## Records for the exercise
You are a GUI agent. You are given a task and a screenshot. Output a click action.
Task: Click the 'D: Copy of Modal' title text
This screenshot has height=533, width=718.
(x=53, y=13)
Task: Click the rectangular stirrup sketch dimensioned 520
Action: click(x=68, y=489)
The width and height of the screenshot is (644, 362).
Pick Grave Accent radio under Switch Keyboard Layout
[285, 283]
---
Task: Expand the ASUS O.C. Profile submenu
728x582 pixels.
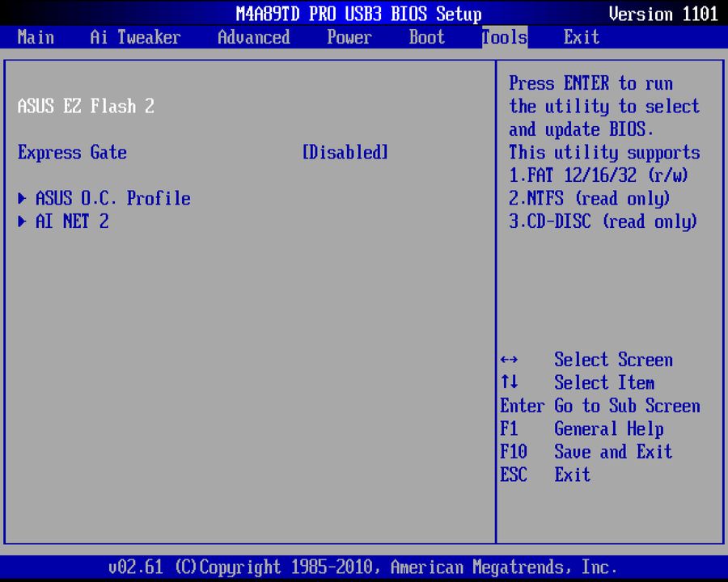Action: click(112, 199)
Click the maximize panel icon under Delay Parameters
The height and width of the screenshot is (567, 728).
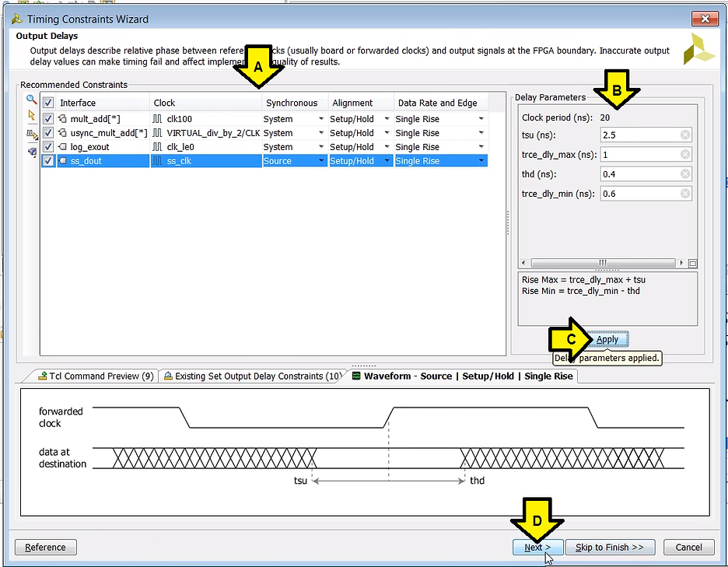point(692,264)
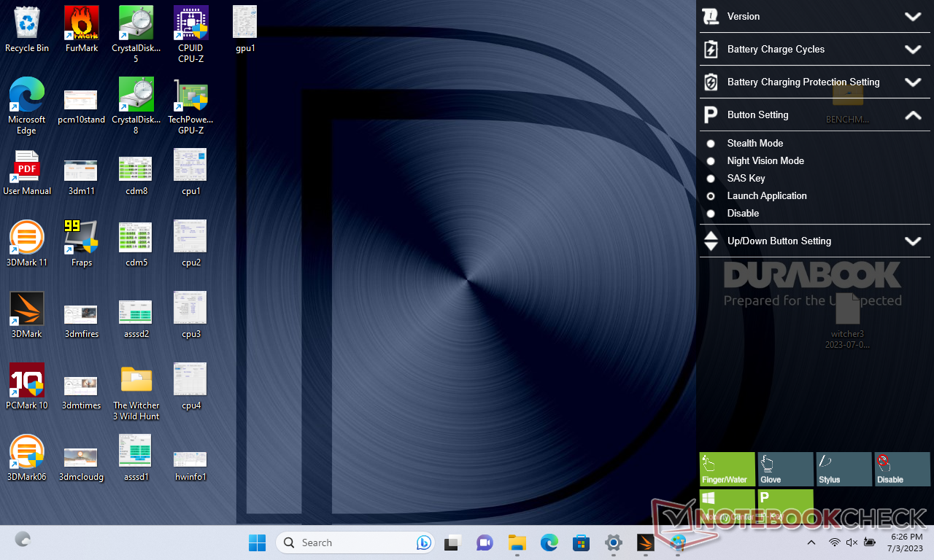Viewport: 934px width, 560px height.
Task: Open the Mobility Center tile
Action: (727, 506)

## Description of the task
From the records above, give again exactly the lines running from the line with "Task: Click the 'D: Copy of Modal' title text" to the line with "The width and", inclusive.

## Output
Task: Click the 'D: Copy of Modal' title text
This screenshot has height=533, width=718.
(x=53, y=13)
Task: Click the rectangular stirrup sketch dimensioned 520
Action: click(x=68, y=489)
The width and height of the screenshot is (644, 362).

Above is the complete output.